Launch of the New Zealand Employment Relations Society

About On the record Guide to rights FAQ Staff and Office list Associate members Joining the EPMU National Executive

 

SPEECH NOTES

 

THE LAUNCH OF THE NEW ZEALAND EMPLOYMENT RELATIONS SOCIETY AUT FACULTY OF BUSINESS AND LAW

 

 

Wakefield Street, Auckland.

 

5.00pm, Friday 26 February 2010

 

ANDREW LITTLE

National Secretary EPMU

 

 

 

Thank you for the opportunity to speak at the launch of the Employment Relations Society.

The term "Employment Relations" seems to be the new name for the discipline variously known in the past as industrial relations, personnel management, even people management and, of course, most ubiquitously now, human resources.  And yet, inside each name there is a world of difference.

"Industrial relations" recognised the importance of relationships and relations in the workplace.  It recognised that there needed to be a relationship - a mutuality - between workers and management directed towards work - industry, if you like -  and, since the term was in vogue at a time when statutorily mandated union coverage, centralised bargaining and union awards were the norm, it also paid respect to the need for good relationships between management and unions.

 "Industrial relations" was a name that was respectful of the human factor, in work and the workplace.  I'll say more about the human factor later.

"Personnel management" as a term focused more on the needs of the individual.  Personnel managers tended to be responsible for hiring and training and development.  It was a role focussed on the staffing and labour needs of the business.

"Human resources" or "human resource management" is something else entirely.  It is, in my view, both as a term and as a practice an insidious discipline.  As a name it gives the appearance of empathy for employees (it is, after all, human) but it's humanity is betrayed by the extraordinarily inhuman word "resource".  It implies workers will be treated as management would deal with any other resource.  It carries with it implications of pliability, malleability, mechanical compliance and disposability, all characteristics of other resources like raw materials or plant and equipment.  Inanimate objects that don't talk back.  HR is in reality just another form of organising, one allied entirely to the interests of the employer or the business owner but desperate to give the pretence that it has employees' interests at heart.

A term such as "people management" is even more cynical and arguably more dangerous.  This is a term that clearly implies an encroachment on the sense of the individual beyond work and the workplace, of the non-worker/non-employee identity. It is about blurring the distinction between the person at work and the person themselves, the person with their own life, and it implies an enlargement of the manager's role beyond the workplace.  It is an interference in the individual.

In this sense the term "human resources" and the term "people manager" suffer from a massive conceit, that somehow the employer or management can or should exert an influence over the individual employee beyond ensuring a safe and satisfactory place of work and good recognition for a job well done.  They are terms that are ultimately disempowering and which diminish the whole person.  They are about subjugating the real person in favour of the person as an economic being.

Language is important.  Which is why it is encouraging to see the Society being established and that it uses the term "employment relations" which locates itself carefully as being about work and the relationships in work.  Amongst its purposes is one to foster discussion, research and education in the field of employment relations.  We could do with a lot more of this. 

If I am critical of one thing about modern HR, it is its essentially deceptive nature.  It is a discipline that has spawned an entirely new language, most of it meaningless and much of it utterly misleading.  Take, for example, attempts today to describe workers.  We see them referred to as "associates", "partners", "people capital", even "labour units".
★ ★ ★ ★ ★ ★ ★
**What is needed**
Please copy the speech from "Thank you for" through "management and unions.", swapping in "reciprocity" for "mutuality".

**Word and element locating data**
★ ★ ★ ★ ★ ★ ★
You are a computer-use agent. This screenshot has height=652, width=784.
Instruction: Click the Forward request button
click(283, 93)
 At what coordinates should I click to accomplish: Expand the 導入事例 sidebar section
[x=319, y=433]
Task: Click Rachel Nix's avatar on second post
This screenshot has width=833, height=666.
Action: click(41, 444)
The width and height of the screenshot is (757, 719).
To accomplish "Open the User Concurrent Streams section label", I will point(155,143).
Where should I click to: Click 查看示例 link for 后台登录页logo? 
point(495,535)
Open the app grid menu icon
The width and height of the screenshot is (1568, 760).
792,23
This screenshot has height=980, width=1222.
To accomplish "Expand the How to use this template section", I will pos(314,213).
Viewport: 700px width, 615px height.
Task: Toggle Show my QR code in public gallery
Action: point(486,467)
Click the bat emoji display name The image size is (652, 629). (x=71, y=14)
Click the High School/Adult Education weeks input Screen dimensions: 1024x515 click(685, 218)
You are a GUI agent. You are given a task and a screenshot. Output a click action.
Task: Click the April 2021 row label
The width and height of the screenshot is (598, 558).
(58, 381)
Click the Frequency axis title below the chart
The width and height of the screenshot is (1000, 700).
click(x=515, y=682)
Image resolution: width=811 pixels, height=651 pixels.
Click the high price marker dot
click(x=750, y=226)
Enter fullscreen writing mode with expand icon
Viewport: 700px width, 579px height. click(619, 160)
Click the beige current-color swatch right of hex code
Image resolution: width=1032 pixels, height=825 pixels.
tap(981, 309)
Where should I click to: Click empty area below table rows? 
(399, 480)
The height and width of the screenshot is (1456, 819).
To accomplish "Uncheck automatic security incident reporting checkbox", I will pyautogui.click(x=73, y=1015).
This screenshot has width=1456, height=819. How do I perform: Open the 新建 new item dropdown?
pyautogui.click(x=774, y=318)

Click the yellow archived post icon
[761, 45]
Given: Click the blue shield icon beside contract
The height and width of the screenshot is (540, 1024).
★ ★ ★ ★ ★ ★ ★
**Reply to the task**
Thank you for the opportunity to speak at the launch of the Employment Relations Society.

The term "Employment Relations" seems to be the new name for the discipline variously known in the past as industrial relations, personnel management, even people management and, of course, most ubiquitously now, human resources.  And yet, inside each name there is a world of difference.

"Industrial relations" recognised the importance of relationships and relations in the workplace.  It recognised that there needed to be a relationship - a reciprocity - between workers and management directed towards work - industry, if you like -  and, since the term was in vogue at a time when statutorily mandated union coverage, centralised bargaining and union awards were the norm, it also paid respect to the need for good relationships between management and unions.